O relatório traz seis pontos que, de acordo com os conselheiros, deveriam ser contemplados nos debates sobre as notícias falsas. Um desses pontos é a definição clara de fake news, bem como a sugestão de que a dosimetria leve em consideração a definição de padrões de penalizações convergentes com os atos cometidos para que não sejam criadas disparidades penais.

Ainda aponta que “o problema [das notícias falsas] não passa pela criminalização da prática ou pela responsabilização das plataformas onde o conteúdo é veiculado”.

Os conselheiros ainda segurem que pedidos de retirada de conteúdo seja procedido de ordem judicial, bem como mecanismos que evitem qualquer mecanismo que vise a retirada de conteúdo sem base legal e de forma discriminatória que possa ser interpretado como censura.

De acordo com Maria José, tratar como crime a divulgação de notícias falsas, é perigoso, pois pode gerar interpretações diversas e pode acarretar na censura dos cidadãos. “Esses projetos simplesmente criam um novo crime, que é a divulgação de notícias falsas e achamos isso perigoso, mesmo que esteja previsto que dependerá de avaliação do Judiciário.
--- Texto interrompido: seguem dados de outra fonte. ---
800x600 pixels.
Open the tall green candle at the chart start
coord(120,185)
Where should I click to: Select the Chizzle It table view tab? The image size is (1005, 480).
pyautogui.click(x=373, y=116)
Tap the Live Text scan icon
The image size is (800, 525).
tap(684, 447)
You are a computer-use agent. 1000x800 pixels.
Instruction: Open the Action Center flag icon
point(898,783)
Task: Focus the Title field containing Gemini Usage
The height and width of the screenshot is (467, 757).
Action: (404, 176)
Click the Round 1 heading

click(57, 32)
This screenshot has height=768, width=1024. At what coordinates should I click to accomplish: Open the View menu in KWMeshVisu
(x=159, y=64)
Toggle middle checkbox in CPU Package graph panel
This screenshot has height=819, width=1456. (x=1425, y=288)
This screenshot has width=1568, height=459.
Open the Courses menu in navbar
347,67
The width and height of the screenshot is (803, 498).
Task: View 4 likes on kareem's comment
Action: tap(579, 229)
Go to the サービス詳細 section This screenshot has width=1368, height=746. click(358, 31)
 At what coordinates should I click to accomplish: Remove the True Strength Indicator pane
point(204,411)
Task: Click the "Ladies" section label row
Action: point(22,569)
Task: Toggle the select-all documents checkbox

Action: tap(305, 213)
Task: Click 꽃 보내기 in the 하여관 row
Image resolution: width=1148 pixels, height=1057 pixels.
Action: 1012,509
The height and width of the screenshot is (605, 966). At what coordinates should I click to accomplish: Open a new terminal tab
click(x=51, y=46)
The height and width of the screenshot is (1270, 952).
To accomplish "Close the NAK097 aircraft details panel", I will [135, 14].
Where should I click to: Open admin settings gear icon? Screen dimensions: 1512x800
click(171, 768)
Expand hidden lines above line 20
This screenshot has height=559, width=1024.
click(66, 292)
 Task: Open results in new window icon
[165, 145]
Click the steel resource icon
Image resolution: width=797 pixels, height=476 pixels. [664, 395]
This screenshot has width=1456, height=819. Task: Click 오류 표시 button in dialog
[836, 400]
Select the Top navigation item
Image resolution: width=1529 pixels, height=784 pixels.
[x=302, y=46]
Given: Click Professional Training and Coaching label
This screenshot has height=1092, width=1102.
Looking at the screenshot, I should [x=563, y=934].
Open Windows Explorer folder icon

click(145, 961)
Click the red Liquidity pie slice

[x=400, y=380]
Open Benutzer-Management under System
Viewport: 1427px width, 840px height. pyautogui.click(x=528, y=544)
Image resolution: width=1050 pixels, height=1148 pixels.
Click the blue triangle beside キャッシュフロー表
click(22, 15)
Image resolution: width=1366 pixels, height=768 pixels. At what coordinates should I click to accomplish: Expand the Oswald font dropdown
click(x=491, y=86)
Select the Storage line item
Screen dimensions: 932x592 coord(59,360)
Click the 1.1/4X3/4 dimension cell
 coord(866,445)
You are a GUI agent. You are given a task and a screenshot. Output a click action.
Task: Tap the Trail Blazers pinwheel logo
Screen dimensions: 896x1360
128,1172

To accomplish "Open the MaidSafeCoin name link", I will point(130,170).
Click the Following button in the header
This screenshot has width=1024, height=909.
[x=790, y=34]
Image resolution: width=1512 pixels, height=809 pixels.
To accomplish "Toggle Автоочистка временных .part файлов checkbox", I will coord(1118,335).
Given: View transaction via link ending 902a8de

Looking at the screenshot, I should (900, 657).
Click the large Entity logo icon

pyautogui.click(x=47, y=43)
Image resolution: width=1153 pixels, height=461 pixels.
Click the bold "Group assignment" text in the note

Nós temos um Judiciário capilarizado, com juízes de primeira instância atuando livremente no país como deve ser, mas uma lei imprecisa pode gerar interpretações diversas. Isso sim, pode acarretar em censura e criminalização de um cidadão comum que, de boa-fé, sem nenhuma má intenção, compartilhou uma notícia fraudulenta” disse a conselheira.

O conselheiro Miguel Santos descartou nova manifestação do conselho sobre o tema quando as propostas avançarem. Ponderou ainda que a rejeição não foi definida justamente porque as propostas ainda estão começando a ser discutidas e ainda podem ser aperfeiçoadas.

O coordenador da comissão de relatoria lembrou que os projetos analisados são muito diversos e que deixou claro no seu voto que eles “não atendem toda a complexidade do tema”.